Coming up the bay beside Nadeau, one of the larger of the thirty thousand islands that are scattered along this rugged shore, the Metamora was towing a boom destined for the mill town of Byng Inlet. Just west of Turning Island, a nearly treeless rock now outfitted with a solar-powered light, the boat hit a shoal, listed and caught fire. Like many wooden boats of her vintage, she quickly burned and sank, coming to rest on the submerged reef that rises and dips from a point off our island.
The crew reportedly made an easy swim of it to the nearby shore. Some of them must have sat on the smooth, undulating rock at our point -- the place my family calls Pirate’s Cove -- breathing heavily, watching the flames gorge on the hull of their ship.
Only the stern section of the 115-foot boat survived the fire, and the rudder, steam engine and propeller remained largely intact. For many years afterward the charred wooden hull rose above the waterline, drawing scavengers and sightseers in wooden rowboats and skiffs. Today, it’s only the boiler you can see, a green and black channel marker secured to the rusting metal, and when the water is especially low a set of wooden ribs, looking from a distance like a family of wood ducks floating in a row. Each summer the Coast Guard paints the boiler white, a warning to those who pass by. One year, someone attached three garden gnomes to the metal. They appeared to be marching single file out of the water. Their goofy grins and droopy hats made The Wreck seem benign, silly even, but if you go up close, peer through the undulating water, try to make sense of the garbled remains, it is menacing: a rusted, rotting tangle of metal and wood.
The other shipwreck that lurks on the edge of my imagination is of the same vintage.
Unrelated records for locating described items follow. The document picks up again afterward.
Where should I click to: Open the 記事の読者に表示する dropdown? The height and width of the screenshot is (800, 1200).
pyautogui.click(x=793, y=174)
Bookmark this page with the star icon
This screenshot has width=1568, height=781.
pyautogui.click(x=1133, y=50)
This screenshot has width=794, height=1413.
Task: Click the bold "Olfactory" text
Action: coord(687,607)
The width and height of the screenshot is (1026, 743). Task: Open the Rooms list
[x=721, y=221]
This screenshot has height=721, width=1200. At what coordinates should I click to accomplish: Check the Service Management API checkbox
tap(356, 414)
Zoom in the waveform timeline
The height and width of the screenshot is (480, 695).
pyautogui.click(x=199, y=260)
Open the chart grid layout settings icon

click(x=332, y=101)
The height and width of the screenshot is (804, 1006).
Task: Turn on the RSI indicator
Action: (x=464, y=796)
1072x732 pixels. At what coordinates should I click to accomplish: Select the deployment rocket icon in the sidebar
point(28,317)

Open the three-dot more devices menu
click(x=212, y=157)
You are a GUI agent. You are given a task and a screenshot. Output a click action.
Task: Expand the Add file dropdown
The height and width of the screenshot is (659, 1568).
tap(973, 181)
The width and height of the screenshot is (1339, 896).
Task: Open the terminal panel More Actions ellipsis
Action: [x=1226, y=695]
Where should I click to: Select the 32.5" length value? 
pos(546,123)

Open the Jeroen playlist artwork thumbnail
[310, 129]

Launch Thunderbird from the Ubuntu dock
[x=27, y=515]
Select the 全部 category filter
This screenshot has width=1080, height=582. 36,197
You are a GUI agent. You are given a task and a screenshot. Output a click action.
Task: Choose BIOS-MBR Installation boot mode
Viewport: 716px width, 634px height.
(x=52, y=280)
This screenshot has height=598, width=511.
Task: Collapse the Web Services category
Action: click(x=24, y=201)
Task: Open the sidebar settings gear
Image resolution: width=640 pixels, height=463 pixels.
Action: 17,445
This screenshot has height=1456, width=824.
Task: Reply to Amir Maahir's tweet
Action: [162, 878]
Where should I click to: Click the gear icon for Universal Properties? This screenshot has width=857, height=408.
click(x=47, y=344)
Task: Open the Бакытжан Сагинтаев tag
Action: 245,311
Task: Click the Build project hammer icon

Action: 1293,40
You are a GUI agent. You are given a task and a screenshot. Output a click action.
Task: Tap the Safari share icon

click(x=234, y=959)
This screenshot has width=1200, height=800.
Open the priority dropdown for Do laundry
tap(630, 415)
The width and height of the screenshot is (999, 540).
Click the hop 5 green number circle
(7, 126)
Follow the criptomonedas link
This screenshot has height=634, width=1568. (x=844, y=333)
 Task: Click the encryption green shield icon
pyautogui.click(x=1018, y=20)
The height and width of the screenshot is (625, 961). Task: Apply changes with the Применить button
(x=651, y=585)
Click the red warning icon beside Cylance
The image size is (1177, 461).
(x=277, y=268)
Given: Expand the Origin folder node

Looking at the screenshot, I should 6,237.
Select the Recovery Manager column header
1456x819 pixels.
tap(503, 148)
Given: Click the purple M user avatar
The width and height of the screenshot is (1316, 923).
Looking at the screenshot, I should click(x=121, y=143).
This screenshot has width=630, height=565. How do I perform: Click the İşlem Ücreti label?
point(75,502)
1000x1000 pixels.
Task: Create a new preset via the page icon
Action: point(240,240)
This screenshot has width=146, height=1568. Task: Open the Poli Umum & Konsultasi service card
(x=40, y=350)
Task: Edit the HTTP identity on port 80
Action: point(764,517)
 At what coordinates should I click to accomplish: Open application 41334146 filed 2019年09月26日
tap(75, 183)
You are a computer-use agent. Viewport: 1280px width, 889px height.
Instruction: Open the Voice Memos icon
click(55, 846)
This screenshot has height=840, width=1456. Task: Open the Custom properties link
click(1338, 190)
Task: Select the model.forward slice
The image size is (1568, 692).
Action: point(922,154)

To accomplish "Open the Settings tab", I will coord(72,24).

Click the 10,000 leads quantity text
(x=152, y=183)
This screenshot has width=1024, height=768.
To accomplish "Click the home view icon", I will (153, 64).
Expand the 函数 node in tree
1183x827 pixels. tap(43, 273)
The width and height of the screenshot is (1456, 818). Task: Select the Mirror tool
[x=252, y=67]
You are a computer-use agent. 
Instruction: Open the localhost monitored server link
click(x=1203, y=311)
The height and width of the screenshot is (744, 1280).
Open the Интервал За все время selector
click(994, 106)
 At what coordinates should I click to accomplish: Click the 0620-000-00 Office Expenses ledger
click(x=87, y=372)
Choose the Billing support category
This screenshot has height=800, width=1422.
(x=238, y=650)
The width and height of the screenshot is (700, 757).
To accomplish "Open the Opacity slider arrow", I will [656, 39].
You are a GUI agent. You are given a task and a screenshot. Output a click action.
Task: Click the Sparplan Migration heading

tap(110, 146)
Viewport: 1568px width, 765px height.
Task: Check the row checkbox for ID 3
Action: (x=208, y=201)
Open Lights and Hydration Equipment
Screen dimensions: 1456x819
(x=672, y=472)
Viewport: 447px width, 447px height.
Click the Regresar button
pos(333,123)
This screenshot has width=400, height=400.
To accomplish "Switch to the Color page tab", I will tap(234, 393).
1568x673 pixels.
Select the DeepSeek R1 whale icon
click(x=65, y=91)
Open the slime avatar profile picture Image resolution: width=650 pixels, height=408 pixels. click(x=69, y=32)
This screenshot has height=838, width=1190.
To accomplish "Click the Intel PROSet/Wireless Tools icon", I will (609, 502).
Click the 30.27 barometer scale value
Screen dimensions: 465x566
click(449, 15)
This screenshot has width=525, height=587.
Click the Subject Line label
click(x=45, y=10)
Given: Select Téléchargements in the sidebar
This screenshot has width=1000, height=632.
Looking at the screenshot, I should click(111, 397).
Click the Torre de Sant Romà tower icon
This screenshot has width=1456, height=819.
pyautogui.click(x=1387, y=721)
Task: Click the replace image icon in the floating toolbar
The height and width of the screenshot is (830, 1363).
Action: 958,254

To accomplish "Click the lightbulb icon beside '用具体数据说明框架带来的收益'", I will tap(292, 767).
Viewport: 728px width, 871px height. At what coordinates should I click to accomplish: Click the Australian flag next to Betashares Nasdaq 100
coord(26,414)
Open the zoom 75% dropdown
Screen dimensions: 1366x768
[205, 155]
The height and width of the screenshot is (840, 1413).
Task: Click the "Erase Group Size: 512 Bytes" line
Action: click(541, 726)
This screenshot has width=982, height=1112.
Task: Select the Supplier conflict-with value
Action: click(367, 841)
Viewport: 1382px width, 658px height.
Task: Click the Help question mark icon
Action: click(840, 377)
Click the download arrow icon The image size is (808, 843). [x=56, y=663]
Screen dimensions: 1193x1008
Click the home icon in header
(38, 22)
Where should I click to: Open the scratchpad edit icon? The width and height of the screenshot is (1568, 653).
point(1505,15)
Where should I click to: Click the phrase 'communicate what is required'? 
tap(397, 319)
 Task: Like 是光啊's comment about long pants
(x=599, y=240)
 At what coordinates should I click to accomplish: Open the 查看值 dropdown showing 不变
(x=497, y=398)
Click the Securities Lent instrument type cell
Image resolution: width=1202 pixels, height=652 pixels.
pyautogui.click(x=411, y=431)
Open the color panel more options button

It, too, sank on Georgian Bay. It was even similar in design and size to the Metamora. But the J. H. Jones has a more tragic story. All thirty passengers and crew died, drowned in the frigid fall waters of late November 1906. The wreck and the bodies trapped inside were never found.
The story of the Jones is also a more personal one for me. My great-grandfather, James Victor Crawford, was the captain. My mother’s mother, Eleanor, was the youngest of his six children.
When I was growing up I used to beg my mother to tell me what she knew about this wreck. She would assume the lilting, resonant voice that I recognized from having books read out loud at bedtime. The story of the lost boat seemed to flow from her with the cadence of a familiar song: details were fuzzy, unimportant. Over the years, she perfected her story. I knew when her voice would rise and when it would fall, what would be glossed over, what part would be embellished just a bit differently each time.
Her storytelling always began with the boat: how it was the last trip of a blustery fall season; how the waves were reported to be quivering towers, twenty-five feet high. But we both understood that the tale of the wreck was only the warm-up. That other story of loss -- the play of hope and despair in the Crawfords’ cramped red-brick home as they waited for news of the missing boat; the creak of the door as someone came to tell the captain’s wife and children that the Jones was definitely lost; the whispers and rumours in the streets and sitting rooms of their small town; the pall cast over the young family; the smells, the cracks and fears and shame -- is what interested my mother, and what captivated me. I wanted to hear how the tragedy affected my much-loved grandmother. I wanted to hear about the girl she had been.